Abstract:In this paper, a new self-organizing fuzzy neural network model is presented which is able to learn and reproduce different sequences accurately. Sequence learning is important in performing skillful tasks, such as writing and playing piano. The structure of the proposed network is composed of two parts: 1-sequence identifier which computes a novel sequence identity value based on initial samples of a sequence, and detects the sequence identity based on proper fuzzy rules, and 2-sequence locator, which locates the input sample in the sequence. Therefore, by integrating outputs of these two parts in fuzzy rules, the network is able to produce the proper output based on current state of the sequence. To learn the proposed structure, a gradual learning procedure is proposed.
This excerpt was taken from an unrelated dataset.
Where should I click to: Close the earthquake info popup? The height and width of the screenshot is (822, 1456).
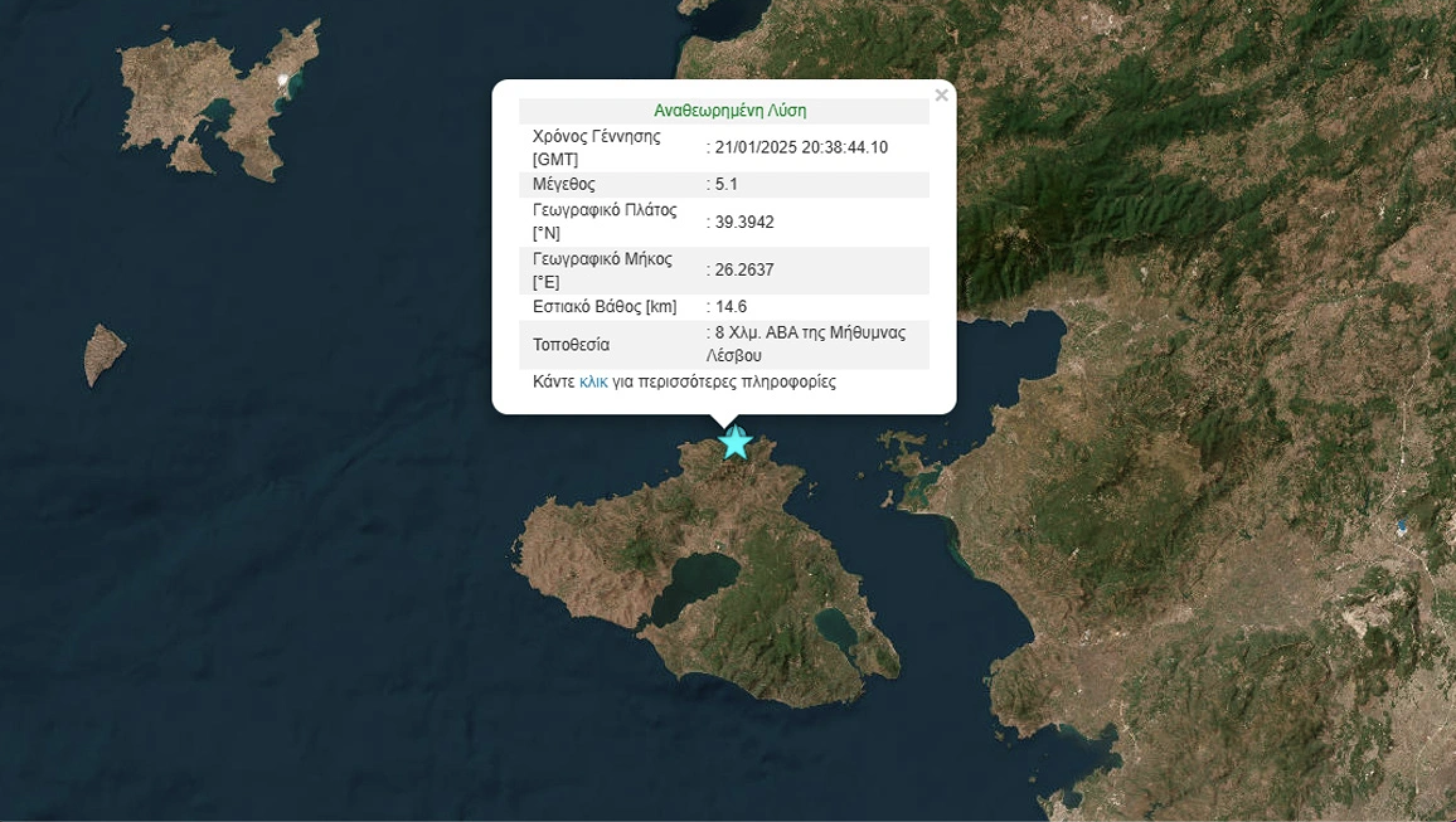click(x=941, y=95)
First, learning is performed by adding new fuzzy rules, based on coverage measure, using available correct data. Next, the initialized parameters are fine-tuned, by gradient descent algorithm, based on fed back approximated network output as the next input. The proposed method has a dynamic structure which is able to learn new sequences online. The proposed method is used to learn and reproduce different sequences simultaneously which is the novelty of this method.